--- start of TEXT PASSAGE ---
HPE CEO Antonio Neri On HPE Versus Cisco’s Edge Computing Strategies

A Strong Demand Environment For Enterprise IT Spending

With a growing need for businesses to manage the astronomical increases in data that is being created, Hewlett Packard Enterprise CEO Antonio Neri told CRN that he continues to see strong enterprise IT solutions demand.

"Data continues to explode around us," Neri told CRN after HPE reported better-than-expected earnings for its first fiscal quarter and raised its earnings per share outlook for the current fiscal year. "That is why I would say I am very confident that the demand will stay strong. Ultimately, it is not just about the political environment. It is about what is happening with us and the data we are creating."

HPE posted earnings of 42 cents per share for its first fiscal quarter ended Jan. 31, 7 cents per share above the Wall Street consensus of 35 cents per share.

HPE raised its earnings projections for the full year by 5 cents per share to a range of $1.56 to $1.66 per share.
--- end of TEXT PASSAGE ---
--- start of RECORDS PROVIDED ---
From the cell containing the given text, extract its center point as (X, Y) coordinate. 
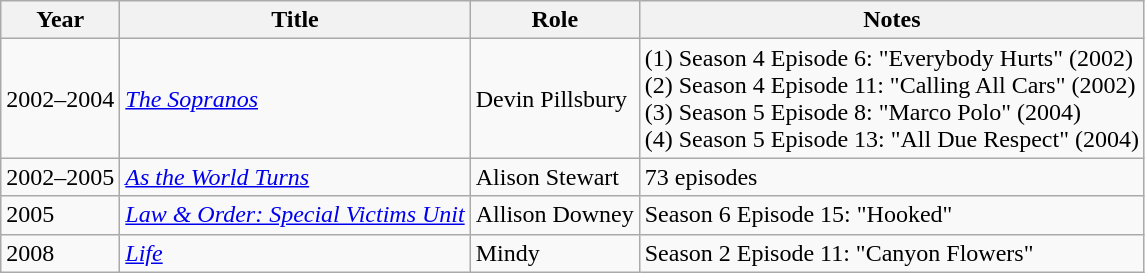
2005 (60, 215)
Mindy (554, 253)
Life (295, 253)
Allison Downey (554, 215)
Season 6 Episode 15: "Hooked" (892, 215)
Notes (892, 20)
Season 2 Episode 11: "Canyon Flowers" (892, 253)
73 episodes (892, 177)
2002–2005 (60, 177)
Law & Order: Special Victims Unit (295, 215)
Role (554, 20)
2002–2004 (60, 98)
2008 (60, 253)
As the World Turns (295, 177)
Alison Stewart (554, 177)
Year (60, 20)
The Sopranos (295, 98)
Devin Pillsbury (554, 98)
Title (295, 20)
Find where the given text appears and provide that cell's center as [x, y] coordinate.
--- end of RECORDS PROVIDED ---
Can you write what comes next in the article on HPE CEO Antonio Neri, picking up after its final sentence? The rows have no connection to the article on HPE and Antonio Neri.

Sales for the quarter were $7.6 billion, which was down 2 percent from the year-ago period of $7.67 billion, but up 1 percent excluding the commodity Tier 1 hyper-scale server business, which HPE exited at the end of 2017.

Neri predicted accelerating sales growth for the remainder of the fiscal year. "Our strategy is on point," he said. "The enterprise of the future will be edge-centric, cloud-enabled and data-driven. We are proud to be the company who can best help our customers connect all their data wherever it lives. Near term, we expect the demand environment to remain healthy and our differentiated software-defined solutions to continue to gain traction with customers driving accelerated revenue growth starting in Q2."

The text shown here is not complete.